There are several possible reasons for this:
- AngelList may be more dominant in its home base of San Francisco;
- Talent turnover is higher in the Valley than elsewhere, and
- There could just be many more entrants into the Silicon Valley talent pool than in other places.
The general size of the talent pool is critical for the talent that startups receive, as the chart above shows. Five startups in Boston received more than 20 applications, compared to 61 startups in New York (where the top startup for applications was none other than AngelList itself with 61).
The real difference comes when we look at Silicon Valley. Incredibly, 17 startups had more than 60 applications apiece, and 171 startups received more than 20 applicants just last week. Five startups had more than 80 applicants: AirHelp, SpoonRocket, Storefront, Quora, and Last. Clearly, there is a frenetic pace of hiring going on these days in the Valley.
There are huge complaints from many engineers outside of the innovation power centers that companies are not willing to receive applications from non-locals. AngelList allows users to search for companies willing to accept remote work, and I also did a statistical analysis on these companies. There were 1,378 companies that were interested in remote workers.

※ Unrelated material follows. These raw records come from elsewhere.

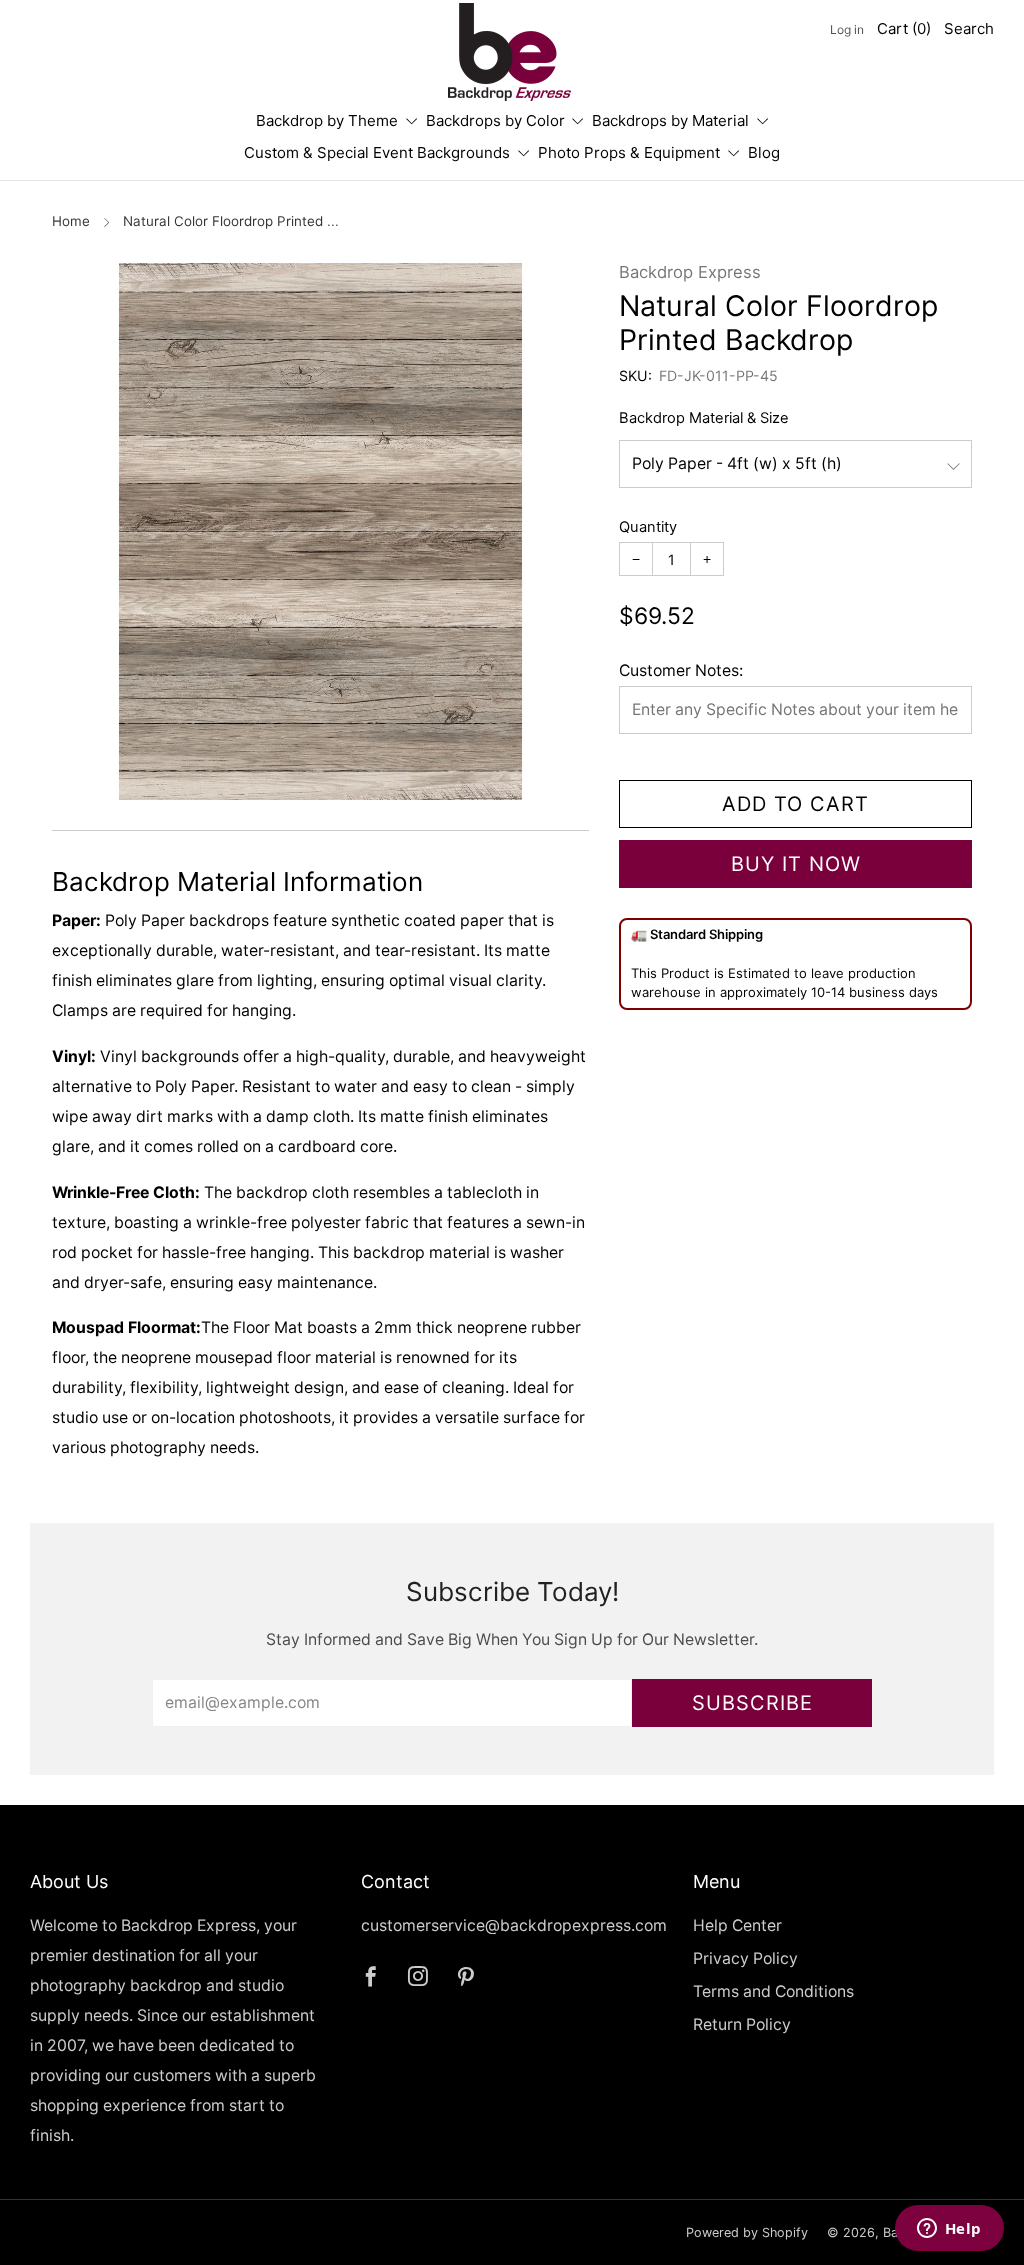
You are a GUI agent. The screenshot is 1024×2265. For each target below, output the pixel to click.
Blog (764, 152)
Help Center (737, 1925)
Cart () (904, 28)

One thing that immediately popped out at me was that the companies offering remote work are remote themselves. San Francisco represented about 200 of the 1,378 remote-seeking startups, with New York City coming in with 158 and Los Angeles at 75. Other major world cities like London, Toronto and Vancouver had significant presences, and altogether, there were more than 300 cities represented offering remote work on AngelList.
When we look at the average equity grant across the 2,113 remote roles available, there is a striking difference between different regions and remote startups in the early stage. Remote startups with fewer than 10 employees offered 2.7 percent equity on average, compared to 1.66 percent in Silicon Valley. Perhaps startups outside of the Valley have a harder time getting access to talent, and thus are willing to increase the incentives. Once startups hit growth, the equity grant at startups tends to coincide with the individual regions.

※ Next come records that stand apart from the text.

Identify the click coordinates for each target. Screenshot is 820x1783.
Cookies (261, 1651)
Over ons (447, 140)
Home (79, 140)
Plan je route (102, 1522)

Ultimately, startups are competing in a labor market for talent. That talent has a lot of choices on where to go, and with platforms like AngelList, it is probably better informed about the market than at any time in history. One of the key ingredients that I read from this data is that Silicon Valley workers are more confident about their startups’ outcomes. Thus, employees are willing to accept smaller equity packages than at startups in remote cities where success appears harder to attain.
One other comment is worth making. Since websites like AngelList quickly propagate information across the industry, the compensation bands for startups are astonishingly similar these days. A direct recommendation from this observation for founders: do not be afraid to try something different than other startups. Offer more salary, or more equity, or some other compensation that separates you in the market. Ultimately, you can’t build a company without great people, and those people are going to cost more than you probably want. It’ll be worth it in the end if you’re successful, or it won’t matter if you’re not.